I am trying to create a tab separate CSV via kotlin. For the requirement we need to have UTF-16LE for the produced file encoding.
My stripped down code is something like this:
import java.io.File
import java.io.FileOutputStream
import java.io.OutputStreamWriter
fun main(args: Array<String>) {
val fileOutputStream = FileOutputStream(File("bla.csv"))
val writer = OutputStreamWriter(fileOutputStream, Charsets.UTF_16LE)
writer.write("bla\tbla\tbla")
writer.write("\n")
writer.write("lab\tlab\tlab")
writer.flush()
writer.close()
}
So after executing this program the file generated has this information: (I am running file on the actual file)
file -I bla.csv
bla.csv: application/octet-stream; charset=binary
This is what I get when I go for
Charsets.UTF_16LE
I have tried using other UTF-16 variation which made me even more confuse!
So if I use Charsets.UTF_16 it will result in:
file -I bla.csv
bla.csv: text/plain; charset=utf-16be
And if I use Charsets.UTF_16BE it will result in:
file -I bla.csv
bla.csv: application/octet-stream; charset=binary
So after a lot of self doubt and being sure that I am doing something wrong I have give up and come here.
Any guidance will be appreciated.

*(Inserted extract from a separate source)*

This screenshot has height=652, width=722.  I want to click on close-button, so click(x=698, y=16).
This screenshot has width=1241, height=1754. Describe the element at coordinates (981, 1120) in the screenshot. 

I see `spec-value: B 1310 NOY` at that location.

Thanks in advance
I suspect this is a limitation of the file
command, and not a problem with your code (which is fine*).
If you write a Byte Order Mark (\uFEFF
) as the first character of the file, then file
recognises it fine:
> file bla.csv
bla.csv: Little-endian UTF-16 Unicode text
> file -I bla.csv
bla.csv: text/plain; charset=utf-16le
The file should be perfectly valid without a BOM, though. So I'm not sure why file
isn't recognising it. It may be that it's not always possible to safely identify UTF16-LE without a BOM, though you'd think a case like this (where every other byte is 0) would be a safe bet!

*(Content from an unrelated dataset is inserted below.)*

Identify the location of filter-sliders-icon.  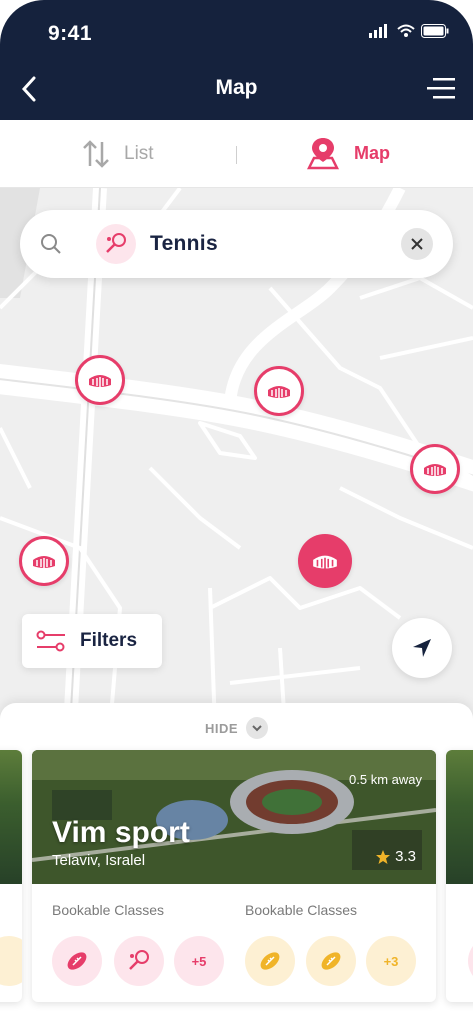
(50, 641).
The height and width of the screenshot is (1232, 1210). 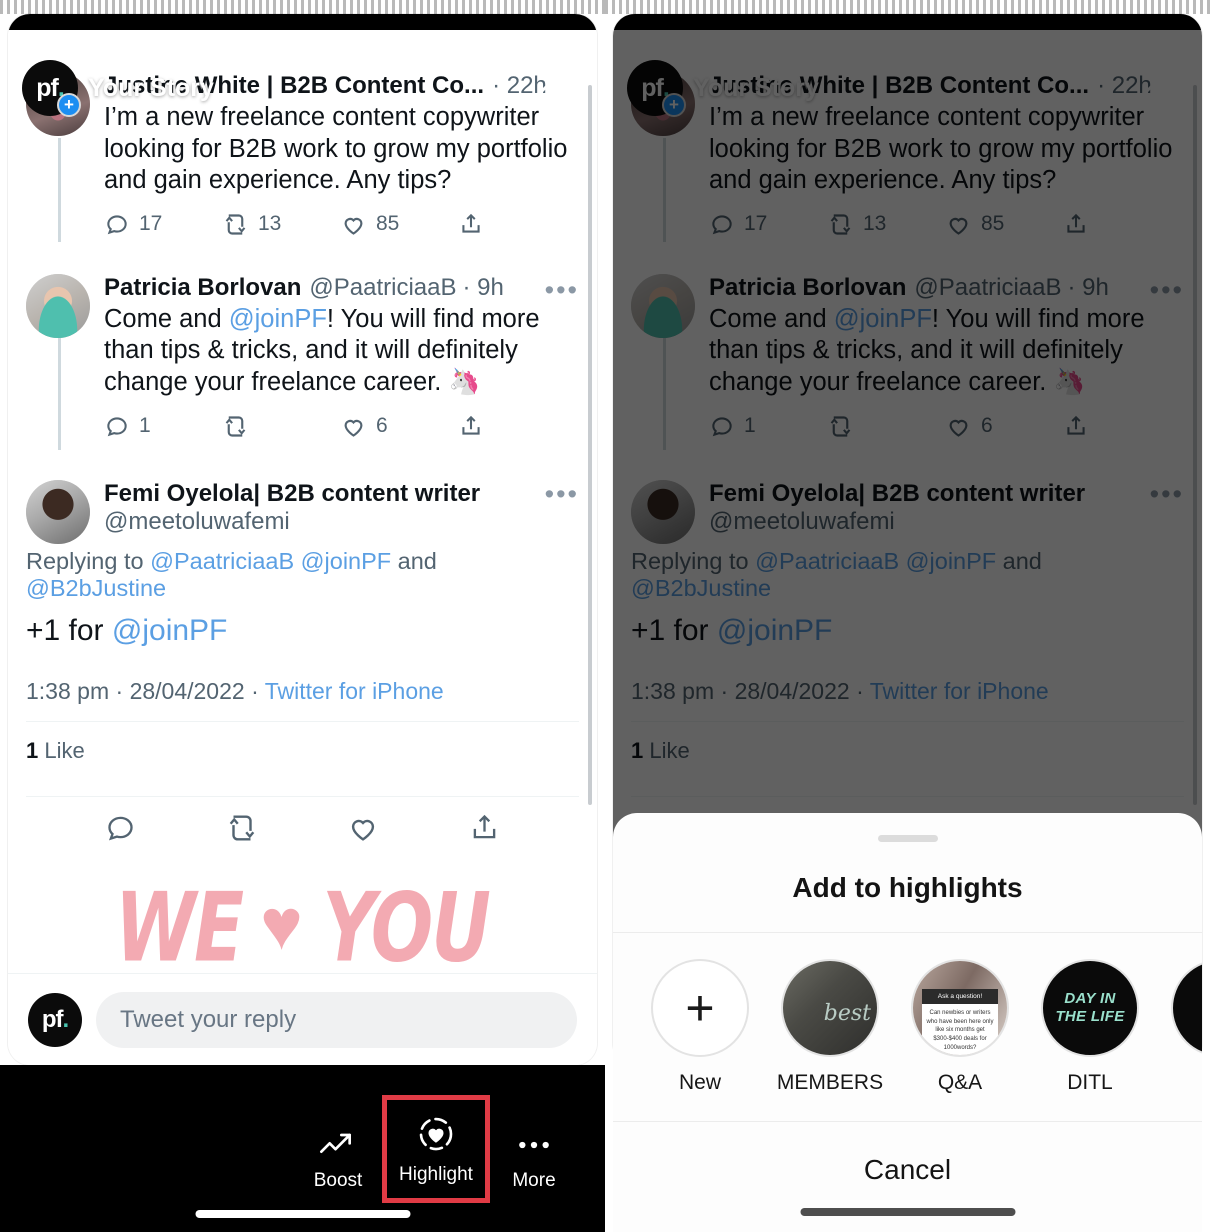 I want to click on boost-button: Boost, so click(x=338, y=1158).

(* Well, there are always potential improvements… For example, it'd be safer to wrap the output in a call to writer.use()
instead of closing the file manually. You could wrap the OutputStreamWriter
in a BufferedWriter
for efficiency. And in production code, you'd want some error handling, of course. But none of that's related to the question!)